### [Task instructions]
Pick out and copy each line in the listing below that contains the string "icon". Letter case must match.

── Input ──

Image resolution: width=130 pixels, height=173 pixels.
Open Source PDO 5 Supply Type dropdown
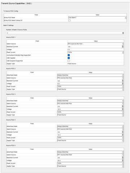[90, 166]
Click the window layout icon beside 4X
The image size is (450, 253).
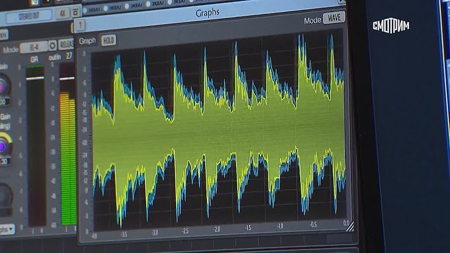75,13
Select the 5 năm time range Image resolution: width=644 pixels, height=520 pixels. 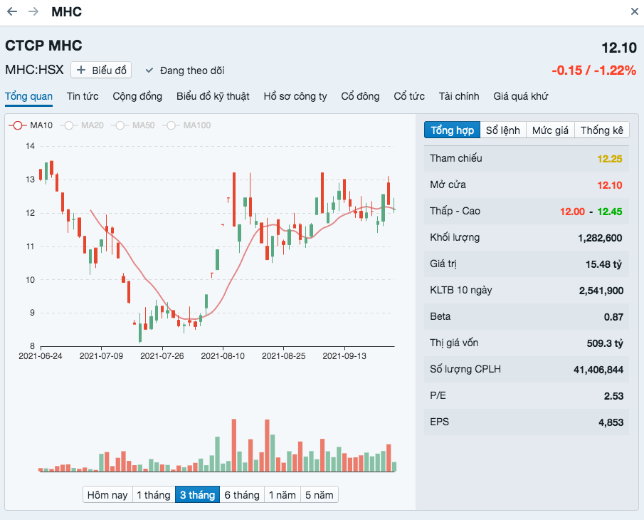pos(319,495)

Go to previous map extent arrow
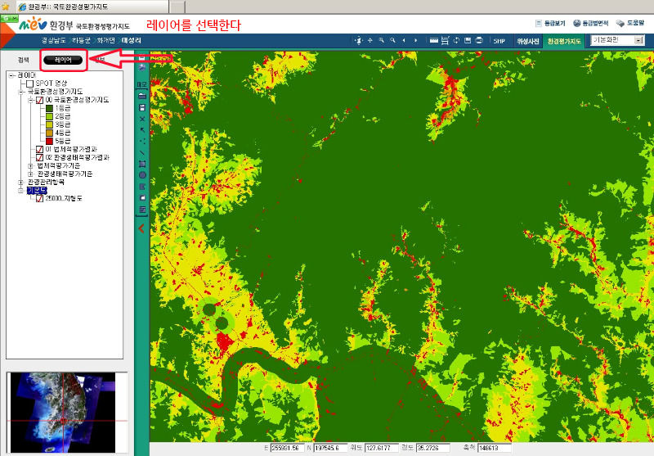[405, 40]
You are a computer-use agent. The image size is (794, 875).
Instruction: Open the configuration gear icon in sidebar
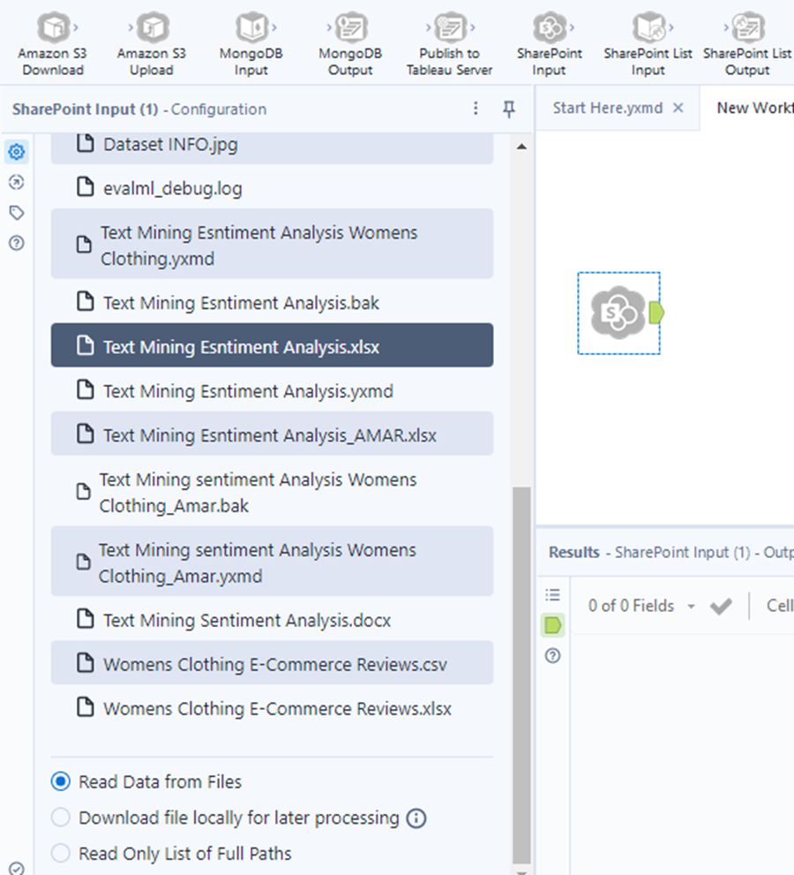(x=16, y=153)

───

### [Exercise result]
Click the window layout icon beside 4X
Instruction: Open the configuration gear icon in sidebar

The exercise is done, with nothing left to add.